Perfection Air Fryer Blackened Cod

Making blackened cod in the air fryer is one of the fastest ways to get a restaurant-quality crust without smoking up your kitchen. The intense, circulating heat locks the spices onto the fish while keeping the inside perfectly flaky and tender.

Here is a foolproof recipe that balances bold heat with a perfect texture.

The Blackened Seasoning Blend

You can use 2 tablespoons of a store-bought blackened seasoning, or mix this fresh batch for the best flavor:

    • 1 tbsp paprika (smoked paprika adds great depth)



  • 1 tsp garlic powder

  • 1 tsp onion powder

  • 1 tsp dried oregano (or thyme)

  • 1/2 tsp cayenne pepper (cut to 1/4 tsp if you prefer less heat)

  • 1/2 tsp ground black pepper

  • 1/2 tsp kosher salt

The Fish

  • 2 to 4 cod fillets (about 6 oz each, preferably uniform in thickness)

Exercise objective: Can you return the part of the blackened cod recipe that begins at the words "You can use" and stops after "adds great depth)", copied word for word? The entries are separate from the blackened cod recipe.

(Records from a collection)
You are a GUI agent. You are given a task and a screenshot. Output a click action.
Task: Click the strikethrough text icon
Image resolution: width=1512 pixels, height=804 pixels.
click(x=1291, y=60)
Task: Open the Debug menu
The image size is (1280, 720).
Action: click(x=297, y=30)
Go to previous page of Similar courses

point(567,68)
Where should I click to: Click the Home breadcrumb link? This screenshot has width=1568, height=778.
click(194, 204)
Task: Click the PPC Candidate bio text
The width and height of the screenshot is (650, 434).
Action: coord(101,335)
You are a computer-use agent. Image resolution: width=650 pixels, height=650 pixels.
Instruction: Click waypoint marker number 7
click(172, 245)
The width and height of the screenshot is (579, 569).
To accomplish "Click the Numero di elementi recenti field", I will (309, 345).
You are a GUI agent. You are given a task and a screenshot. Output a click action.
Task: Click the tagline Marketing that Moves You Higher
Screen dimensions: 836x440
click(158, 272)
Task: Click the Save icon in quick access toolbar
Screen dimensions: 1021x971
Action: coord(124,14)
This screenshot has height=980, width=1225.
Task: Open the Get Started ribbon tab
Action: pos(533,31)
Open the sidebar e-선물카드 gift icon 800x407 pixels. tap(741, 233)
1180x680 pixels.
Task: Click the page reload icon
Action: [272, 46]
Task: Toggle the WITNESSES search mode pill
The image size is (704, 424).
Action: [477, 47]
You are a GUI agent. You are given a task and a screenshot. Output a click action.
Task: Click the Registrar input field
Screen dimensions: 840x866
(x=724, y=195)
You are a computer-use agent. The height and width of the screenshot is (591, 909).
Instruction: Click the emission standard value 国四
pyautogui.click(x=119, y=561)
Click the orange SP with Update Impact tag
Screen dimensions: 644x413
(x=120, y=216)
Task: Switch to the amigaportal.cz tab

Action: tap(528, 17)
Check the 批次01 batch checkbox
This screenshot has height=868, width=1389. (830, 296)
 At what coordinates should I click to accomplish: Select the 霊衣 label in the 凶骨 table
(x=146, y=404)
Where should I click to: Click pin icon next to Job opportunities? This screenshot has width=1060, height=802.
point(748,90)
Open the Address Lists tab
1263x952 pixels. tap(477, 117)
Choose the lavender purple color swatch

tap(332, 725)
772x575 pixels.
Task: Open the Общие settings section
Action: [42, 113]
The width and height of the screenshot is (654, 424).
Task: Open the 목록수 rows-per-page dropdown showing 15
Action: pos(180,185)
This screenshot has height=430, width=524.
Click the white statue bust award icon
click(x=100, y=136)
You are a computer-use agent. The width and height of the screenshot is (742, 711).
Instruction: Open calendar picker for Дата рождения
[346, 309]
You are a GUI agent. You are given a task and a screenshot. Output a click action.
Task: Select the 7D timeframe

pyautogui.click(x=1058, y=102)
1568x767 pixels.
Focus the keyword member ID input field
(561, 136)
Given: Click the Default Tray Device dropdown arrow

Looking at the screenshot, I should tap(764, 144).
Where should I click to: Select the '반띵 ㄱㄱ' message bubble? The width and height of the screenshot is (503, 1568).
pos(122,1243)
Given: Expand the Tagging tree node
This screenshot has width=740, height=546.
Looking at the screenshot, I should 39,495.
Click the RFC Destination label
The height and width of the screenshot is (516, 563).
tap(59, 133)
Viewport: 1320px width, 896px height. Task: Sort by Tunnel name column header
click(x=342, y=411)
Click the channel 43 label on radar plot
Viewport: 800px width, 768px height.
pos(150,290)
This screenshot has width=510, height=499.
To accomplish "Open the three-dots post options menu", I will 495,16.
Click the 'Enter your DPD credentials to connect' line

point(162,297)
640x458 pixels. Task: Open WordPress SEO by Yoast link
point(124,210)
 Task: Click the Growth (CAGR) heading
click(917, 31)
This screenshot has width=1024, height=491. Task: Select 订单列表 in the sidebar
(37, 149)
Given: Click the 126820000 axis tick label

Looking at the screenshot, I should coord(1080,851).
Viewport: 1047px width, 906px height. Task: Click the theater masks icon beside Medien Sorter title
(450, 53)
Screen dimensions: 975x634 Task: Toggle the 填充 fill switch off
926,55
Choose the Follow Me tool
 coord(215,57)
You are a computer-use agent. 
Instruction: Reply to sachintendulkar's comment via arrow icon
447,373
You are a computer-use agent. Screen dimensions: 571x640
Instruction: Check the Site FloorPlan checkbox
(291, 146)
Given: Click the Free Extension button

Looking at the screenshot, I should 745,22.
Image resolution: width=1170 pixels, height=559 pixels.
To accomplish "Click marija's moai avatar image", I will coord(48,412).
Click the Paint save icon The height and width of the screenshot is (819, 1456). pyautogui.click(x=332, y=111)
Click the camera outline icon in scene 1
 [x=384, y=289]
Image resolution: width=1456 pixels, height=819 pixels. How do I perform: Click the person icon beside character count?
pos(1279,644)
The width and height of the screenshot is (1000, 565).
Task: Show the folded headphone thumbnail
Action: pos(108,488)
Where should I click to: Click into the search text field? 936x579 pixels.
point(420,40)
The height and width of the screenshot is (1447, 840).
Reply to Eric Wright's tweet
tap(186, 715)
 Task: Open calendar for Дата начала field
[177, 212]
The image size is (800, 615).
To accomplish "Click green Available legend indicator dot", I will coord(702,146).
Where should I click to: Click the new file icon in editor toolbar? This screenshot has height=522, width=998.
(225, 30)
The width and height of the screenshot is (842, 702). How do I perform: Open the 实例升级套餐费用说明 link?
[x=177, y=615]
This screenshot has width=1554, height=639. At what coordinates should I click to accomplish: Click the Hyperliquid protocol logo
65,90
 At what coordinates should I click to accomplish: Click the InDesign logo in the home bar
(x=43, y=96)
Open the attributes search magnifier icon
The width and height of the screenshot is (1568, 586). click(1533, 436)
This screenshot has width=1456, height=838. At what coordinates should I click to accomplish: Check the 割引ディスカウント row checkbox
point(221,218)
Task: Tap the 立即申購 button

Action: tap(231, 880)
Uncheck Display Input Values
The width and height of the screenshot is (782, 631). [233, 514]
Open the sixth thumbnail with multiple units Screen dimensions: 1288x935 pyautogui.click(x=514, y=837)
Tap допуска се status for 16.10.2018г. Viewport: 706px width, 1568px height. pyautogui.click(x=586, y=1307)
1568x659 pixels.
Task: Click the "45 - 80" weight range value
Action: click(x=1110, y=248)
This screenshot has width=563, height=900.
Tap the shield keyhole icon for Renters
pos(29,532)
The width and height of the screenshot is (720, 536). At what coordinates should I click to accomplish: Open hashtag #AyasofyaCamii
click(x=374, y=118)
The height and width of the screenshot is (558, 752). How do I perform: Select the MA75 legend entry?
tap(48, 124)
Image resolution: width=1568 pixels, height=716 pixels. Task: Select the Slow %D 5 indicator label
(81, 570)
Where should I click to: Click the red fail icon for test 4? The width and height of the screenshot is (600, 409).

Solution to this exercise:
You can use 2 tablespoons of a store-bought blackened seasoning, or mix this fresh batch for the best flavor:

    • 1 tbsp paprika (smoked paprika adds great depth)